While PCM is the more popular method of encoding audio signals digitally, other methods such as pulse density modulation or PDM are sometimes used. 


Where electrical signaling decoupled sound reproduction from its physical connection to vibrating waves, digital sound completely detached the information of sound from any underlying medium.

Once an analog signal is digitized it now exists as a stream of bits. No matter how many times it’s copied or transferred between storage media the information always remains exactly as it was initially captured. Audio signal data could now be instantly copied, stored on multiple forms of storage media, and transmitted digitally, never degrading or changing.


Consuming the audio stored in a stream of bits is done by first converting the data back to an analog signal, via a digital-to-analog converter or DAC. 


With audio data now stored effectively as a table of amplitude values, the simultaneous advancement of computing technology could now be harnessed to process audio in more complex and powerful ways. While some of the properties of analog signal processing could be replicated mathematically in software, new forms of analyzing and modifying digital signals were developed. The power of software also allows for incredible flexibility, allowing filters to be modified, structured, and layered in complex configurations without ever changing physical components.


One of the largest drawbacks of digital audio data is its storage requirements. In an era where storage capacity was expensive and limited, the notion of hundreds of megabytes being used up for a single piece of media became a hindrance to its practical migration beyond optical disks. The rise of digital video would also inherently require a more efficient method for storing audio. Add to this the emergence of the internet and its eventual transformation to a global media distribution platform, the need for new methods of transmitting digital audio within limited data bandwidth becomes apparent.




In digital audio, the metric of bitrate is used to specify the minimum transfer throughput required to maintain realtime playback of a stream. 


In general purpose data compression, repeated instances of data within a dataset are identified, and restructured with a smaller reference to a single expression of that repeated section. This effectively removes repeated content, reducing storage requirements overall. When the data is uncompressed, the references are replaced with the original repeating content, restoring the dataset perfectly to its uncompressed state. This is known as lossless compression since the act of compressing the data doesn't destroy any information. Lossless compression is used where it is critical that no information is lost as in the case of most data used by computers.


In contrast, information that interact with our brain via our senses, such as visual and auditory experiences, behave very differently. Specifically with audio, not every audible frequency of sound that enters our ears is perceived by our brains.
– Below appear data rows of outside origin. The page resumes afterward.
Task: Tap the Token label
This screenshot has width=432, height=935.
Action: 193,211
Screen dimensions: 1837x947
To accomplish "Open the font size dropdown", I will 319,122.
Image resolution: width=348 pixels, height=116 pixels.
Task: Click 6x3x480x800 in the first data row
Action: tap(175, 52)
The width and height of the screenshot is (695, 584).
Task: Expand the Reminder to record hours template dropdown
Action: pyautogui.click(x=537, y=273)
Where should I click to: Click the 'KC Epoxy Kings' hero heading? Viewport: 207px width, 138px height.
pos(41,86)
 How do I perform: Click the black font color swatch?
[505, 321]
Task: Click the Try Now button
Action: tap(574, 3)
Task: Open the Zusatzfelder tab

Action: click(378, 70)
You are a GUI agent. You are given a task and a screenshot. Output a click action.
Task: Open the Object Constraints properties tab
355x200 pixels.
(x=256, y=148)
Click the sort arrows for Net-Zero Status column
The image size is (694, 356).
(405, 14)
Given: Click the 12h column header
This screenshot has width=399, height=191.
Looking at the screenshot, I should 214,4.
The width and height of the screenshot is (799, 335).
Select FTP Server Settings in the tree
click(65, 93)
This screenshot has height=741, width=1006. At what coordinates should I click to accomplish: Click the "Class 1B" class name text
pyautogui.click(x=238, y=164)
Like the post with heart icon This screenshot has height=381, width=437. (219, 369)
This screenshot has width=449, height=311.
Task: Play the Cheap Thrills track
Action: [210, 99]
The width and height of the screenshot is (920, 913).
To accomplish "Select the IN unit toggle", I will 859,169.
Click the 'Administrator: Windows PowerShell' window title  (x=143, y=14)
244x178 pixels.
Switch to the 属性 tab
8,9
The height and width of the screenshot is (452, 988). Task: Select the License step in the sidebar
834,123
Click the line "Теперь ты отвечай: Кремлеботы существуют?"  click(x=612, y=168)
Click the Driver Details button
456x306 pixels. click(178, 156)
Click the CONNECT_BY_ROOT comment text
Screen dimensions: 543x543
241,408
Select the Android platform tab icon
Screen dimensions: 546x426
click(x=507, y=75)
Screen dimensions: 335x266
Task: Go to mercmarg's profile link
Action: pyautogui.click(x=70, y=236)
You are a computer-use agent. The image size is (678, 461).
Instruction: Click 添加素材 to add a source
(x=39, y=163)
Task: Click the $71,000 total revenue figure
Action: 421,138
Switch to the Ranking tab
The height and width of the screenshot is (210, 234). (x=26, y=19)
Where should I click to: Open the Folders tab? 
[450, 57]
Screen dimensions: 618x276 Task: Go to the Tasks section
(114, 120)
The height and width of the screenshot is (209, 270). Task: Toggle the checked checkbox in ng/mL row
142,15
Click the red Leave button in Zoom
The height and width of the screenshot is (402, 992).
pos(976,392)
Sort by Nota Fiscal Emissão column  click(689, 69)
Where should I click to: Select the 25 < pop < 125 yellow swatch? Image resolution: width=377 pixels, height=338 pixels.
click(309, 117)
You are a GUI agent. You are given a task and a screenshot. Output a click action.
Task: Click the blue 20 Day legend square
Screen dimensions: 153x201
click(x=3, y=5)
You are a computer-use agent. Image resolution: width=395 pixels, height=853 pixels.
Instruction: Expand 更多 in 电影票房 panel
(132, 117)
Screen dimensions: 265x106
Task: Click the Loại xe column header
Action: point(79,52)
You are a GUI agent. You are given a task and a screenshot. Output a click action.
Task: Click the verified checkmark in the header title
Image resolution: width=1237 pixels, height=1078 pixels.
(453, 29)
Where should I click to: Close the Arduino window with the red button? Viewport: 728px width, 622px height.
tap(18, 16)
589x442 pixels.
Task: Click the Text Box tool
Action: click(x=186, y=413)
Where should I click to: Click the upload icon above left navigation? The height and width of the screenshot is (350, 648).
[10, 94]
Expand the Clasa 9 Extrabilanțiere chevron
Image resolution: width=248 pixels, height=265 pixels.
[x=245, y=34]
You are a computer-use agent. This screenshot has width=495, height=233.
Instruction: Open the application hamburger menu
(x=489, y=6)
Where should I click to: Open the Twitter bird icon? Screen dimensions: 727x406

This phenomenon is known as auditory masking and it can be exploited to compress digital audio data in a lossy manner. 


This lossy compression removes significant amounts of information from the signal while still maintaining most of the audio’s fidelity.


Frequency masking occurs when a sound is made inaudible by a noise or sound of the same duration as the original sound. This tends to occur when two similar frequencies are played at the same time with one being significantly louder than the other.


Temporal masking , in‌ ‌contrast, occurs when a sudden sound obscures other sounds which are present immediately preceding or following it. 


From extensive research conducted on auditory masking, response models have been developed that map the manner in which our hearing responds to this phenomenon. Masking is used to remove information in the frequency domain in order to compress digital audio.